327 Background: Better biomarkers must be found to develop clinically useful urine tests for urothelial bladder cancer (UBC). Our objective was to identify proteins released by bladder cancer cells in vitro and assess their potential as urinary biomarkers. EGFR was identified as a promising biomarker and is overexpressed in numerous cancers including UBC. EGFR is a member of the ErbB family of transmembrane tyrosine kinase receptors. It is a 170kDa protein that facilitates cell growth and differentiation by acting upon downstream signaling pathways. Methods: We used shotgun proteomics to identify the proteins released into culture media by 8 UBC cell lines. These data were compared with protein expression data from the Human Protein Atlas. EGFR was measured by ELISA in the urine of 436 patients with primary bladder cancer (prior to commencing treatment) and 60 non-UBC control subjects (all samples were obtained from the Bladder Cancer Prognosis Programme). Outcomes were, presence of bladder cancer (yes/no) and bladder cancer-specific survival. Data were analysed with Mann-Whitney tests and Cox multivariable modelling. Results: EGFR was selected as a candidate biomarker because it was released by 5 out of 8 bladder cancer cell lines, but not by a ‘normal urothelium’ cell line, and is documented as highly overexpressed in UBC in the Human Protein Atlas.

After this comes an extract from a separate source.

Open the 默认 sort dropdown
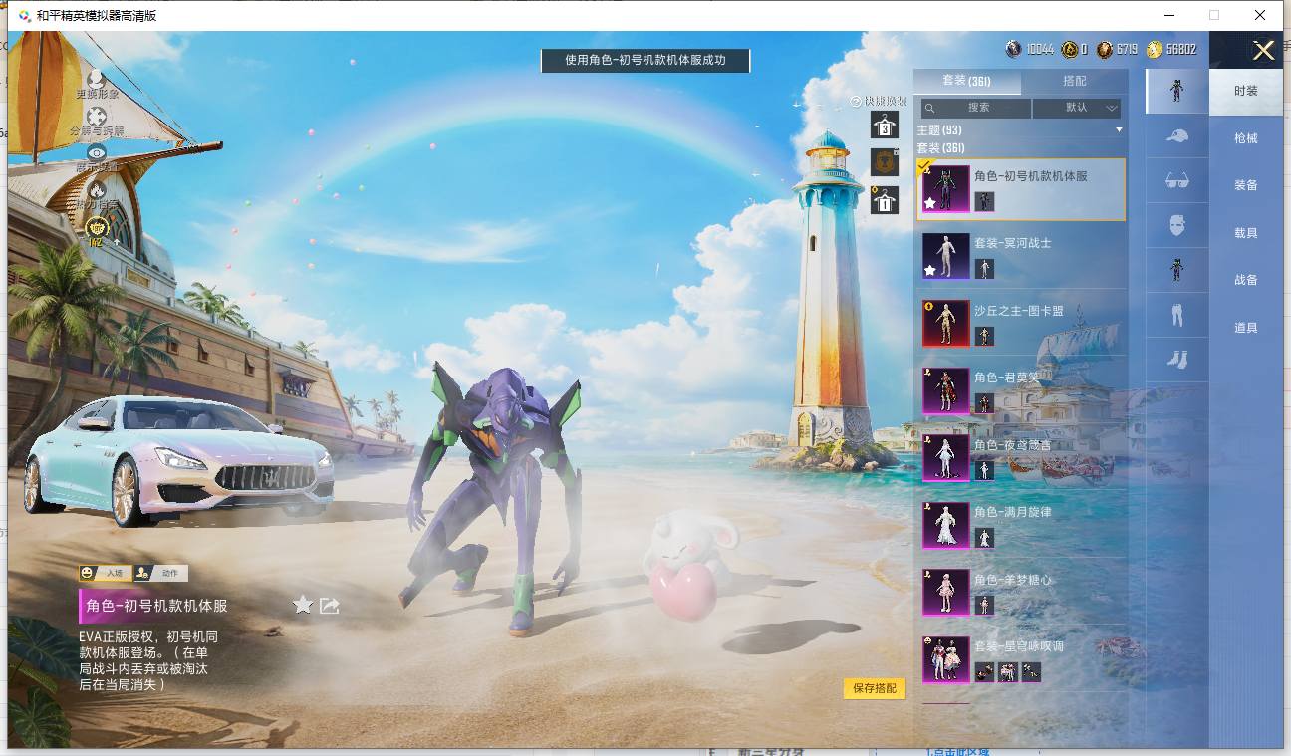tap(1077, 108)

A soluble form of EGFR is detectable in urine and is increased in some patients with high-grade bladder cancer. With a cut-off defined as mean + 2 SD (630pg EGFR/mg creatinine), elevated urinary EGFR was an independent indicator of poor bladder cancer-specific survival with a hazard ratio of 2.89 (95% CI 1.81-4.62, p<0.001). In multivariable models urinary EGFR and EpCAM (previously reported) are strong independent predictors of bladder cancer-specific survival. Urinary EGFR is not useful as a diagnostic marker. Conclusions: Aggressive bladder cancers shed the ectodomain of EGFR into urine. Measuring urinary EGFR and EpCAM may represent a simple and useful approach for fast-tracking the investigation and treatment of those patients with the most aggressive bladder cancers, expediting their care to improve outcomes.